GHZ State Preparation with Parallelism¶
In this example, we will implement a Greenberger-Horne-Zeilinger (GHZ) state preparation circuit with $N = 2^n$ qubits.
First, we will present the standard linear-depth construction in Bloqade but later we will present a log-depth construction that achieves the same result. We then take this one step further and use the fact that Bloqade (and QuEra's neutral atom hardware!) support parallel gates, allowing for the application of the same gate across multiple qubits simultaneously. Combined with the fact that atom shuttling allows for arbitrary connectivity, we can also decrease the circuit execution depth from $N$ to just $n$.
import math
from bloqade import qasm2
from kirin.dialects import ilist
Simple Linear Depth Implementation of a GHZ State Preparation Circuit¶
A simple GHZ state preparation circuit can be built with $N - 1$ CX gates and $1$ H gate. This gives the circuit an execution depth of $N$.
def ghz_linear(n: int):
n_qubits = int(2**n)
@qasm2.extended
def ghz_linear_program():
qreg = qasm2.qreg(n_qubits)
# Apply a Hadamard on the first qubit
qasm2.h(qreg[0])
# Create a cascading sequence of CX gates
# necessary for quantum computers that
# only have nearest-neighbor connectivity between qubits
for i in range(1, n_qubits):
qasm2.cx(qreg[i - 1], qreg[i])
return ghz_linear_program
Log-depth Implementation of a GHZ State Preparation Circuit¶
Let's take a look how we can rewrite the circuit to take advantage of QuEra's hardware capabilities. We can achieve log(N) circuit depth by rearranging the CX gates (see Mooney, White, Hill, Hollenberg - 2021).
Circuit vs. Execution Depth
Before going any further, it's worth distinguishing between the concept of circuit depth and circuit execution depth.
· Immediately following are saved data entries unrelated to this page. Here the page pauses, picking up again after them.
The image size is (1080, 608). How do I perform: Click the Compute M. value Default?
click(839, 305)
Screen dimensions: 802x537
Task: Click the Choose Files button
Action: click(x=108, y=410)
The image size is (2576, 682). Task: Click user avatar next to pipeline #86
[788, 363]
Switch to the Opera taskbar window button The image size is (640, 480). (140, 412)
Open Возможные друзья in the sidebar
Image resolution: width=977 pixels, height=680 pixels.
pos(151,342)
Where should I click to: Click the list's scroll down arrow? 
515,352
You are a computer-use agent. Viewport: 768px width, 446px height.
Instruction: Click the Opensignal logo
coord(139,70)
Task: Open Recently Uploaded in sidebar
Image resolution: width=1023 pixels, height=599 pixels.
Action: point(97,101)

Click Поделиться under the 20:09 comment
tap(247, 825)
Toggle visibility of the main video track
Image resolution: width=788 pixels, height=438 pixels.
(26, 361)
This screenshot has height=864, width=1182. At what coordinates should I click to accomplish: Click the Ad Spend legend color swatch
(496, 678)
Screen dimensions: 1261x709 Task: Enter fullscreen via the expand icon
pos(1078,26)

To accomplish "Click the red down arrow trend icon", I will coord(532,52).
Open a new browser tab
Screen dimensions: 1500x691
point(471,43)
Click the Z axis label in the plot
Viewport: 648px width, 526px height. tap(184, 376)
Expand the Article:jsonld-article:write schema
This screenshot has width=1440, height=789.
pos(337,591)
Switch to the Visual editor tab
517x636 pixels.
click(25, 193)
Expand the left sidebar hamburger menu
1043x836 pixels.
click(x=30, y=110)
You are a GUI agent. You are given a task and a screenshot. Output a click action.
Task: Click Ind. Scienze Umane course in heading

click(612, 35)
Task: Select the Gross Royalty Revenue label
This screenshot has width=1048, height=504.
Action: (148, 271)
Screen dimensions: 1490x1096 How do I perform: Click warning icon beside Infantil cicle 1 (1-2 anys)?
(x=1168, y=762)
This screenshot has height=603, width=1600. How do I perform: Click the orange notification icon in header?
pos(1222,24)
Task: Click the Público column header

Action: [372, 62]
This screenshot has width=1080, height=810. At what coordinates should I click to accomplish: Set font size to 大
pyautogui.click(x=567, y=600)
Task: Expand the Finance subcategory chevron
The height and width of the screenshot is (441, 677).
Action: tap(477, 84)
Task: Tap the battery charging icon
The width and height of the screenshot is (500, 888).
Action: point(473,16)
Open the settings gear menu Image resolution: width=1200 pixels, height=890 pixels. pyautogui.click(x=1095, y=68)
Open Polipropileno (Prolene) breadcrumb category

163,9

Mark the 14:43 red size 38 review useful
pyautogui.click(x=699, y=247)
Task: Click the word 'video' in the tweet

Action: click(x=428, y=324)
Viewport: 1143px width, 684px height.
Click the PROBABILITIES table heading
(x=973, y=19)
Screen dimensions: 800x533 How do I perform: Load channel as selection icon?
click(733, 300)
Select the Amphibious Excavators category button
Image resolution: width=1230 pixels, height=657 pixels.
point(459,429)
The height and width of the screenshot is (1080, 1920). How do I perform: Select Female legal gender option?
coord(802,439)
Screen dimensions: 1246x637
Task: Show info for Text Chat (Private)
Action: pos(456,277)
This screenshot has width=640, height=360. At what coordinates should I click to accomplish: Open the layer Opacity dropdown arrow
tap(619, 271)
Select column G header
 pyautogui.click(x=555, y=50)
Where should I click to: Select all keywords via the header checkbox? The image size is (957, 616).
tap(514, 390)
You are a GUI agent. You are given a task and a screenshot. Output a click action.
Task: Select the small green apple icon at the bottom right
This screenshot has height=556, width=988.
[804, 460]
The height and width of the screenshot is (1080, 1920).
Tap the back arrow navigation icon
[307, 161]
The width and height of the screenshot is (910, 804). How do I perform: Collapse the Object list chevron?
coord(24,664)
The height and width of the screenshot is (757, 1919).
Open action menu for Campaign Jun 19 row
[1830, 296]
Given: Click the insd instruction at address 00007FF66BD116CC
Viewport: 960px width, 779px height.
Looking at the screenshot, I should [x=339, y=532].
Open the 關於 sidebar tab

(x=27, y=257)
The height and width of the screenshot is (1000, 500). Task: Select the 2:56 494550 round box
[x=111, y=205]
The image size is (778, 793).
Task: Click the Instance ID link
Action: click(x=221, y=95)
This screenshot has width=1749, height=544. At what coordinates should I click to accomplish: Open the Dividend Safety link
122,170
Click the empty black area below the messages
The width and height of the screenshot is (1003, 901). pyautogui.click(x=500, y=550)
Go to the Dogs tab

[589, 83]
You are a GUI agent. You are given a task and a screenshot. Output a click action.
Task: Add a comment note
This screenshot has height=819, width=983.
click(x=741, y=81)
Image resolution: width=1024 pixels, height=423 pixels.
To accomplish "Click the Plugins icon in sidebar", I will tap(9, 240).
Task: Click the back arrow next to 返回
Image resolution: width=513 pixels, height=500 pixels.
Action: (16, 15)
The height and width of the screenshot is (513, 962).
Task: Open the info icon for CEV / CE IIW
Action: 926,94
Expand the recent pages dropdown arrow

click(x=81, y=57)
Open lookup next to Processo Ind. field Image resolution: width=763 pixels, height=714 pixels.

For example, in the following implementation, each CX gate instruction inside the for-loop is executed in sequence. So even thought the circuit depth is $log(N) = n$, the circuit execution depth is still $N$.
def ghz_log_depth(n: int):
n_qubits = int(2**n)
@qasm2.extended
def layer_of_cx(i_layer: int, qreg: qasm2.QReg):
step = n_qubits // (2**i_layer)
for j in range(0, n_qubits, step):
qasm2.cx(ctrl=qreg[j], qarg=qreg[j + step // 2])
@qasm2.extended
def ghz_log_depth_program():
qreg = qasm2.qreg(n_qubits)
qasm2.h(qreg[0])
for i in range(n):
layer_of_cx(i_layer=i, qreg=qreg)
return ghz_log_depth_program
Our Native Gate Set and Parallelism¶
By nature, our digital quantum computer can execute native gates in parallel in an single instruction/ execution cycle. The concept is very similar to the SIMD (Single Instruction, Multiple Data) in classical computing.
On our hardware, there are two important factors to be considered:
- the native gate set allows for arbitrary (parallel) rotations and (parallel) CZ gates.
- Our atom shuttling architecture allows arbitrary qubit connectivity. This means that our parallel instruction is not limited to fixed connectivity (for example nearest neighbor connectivity).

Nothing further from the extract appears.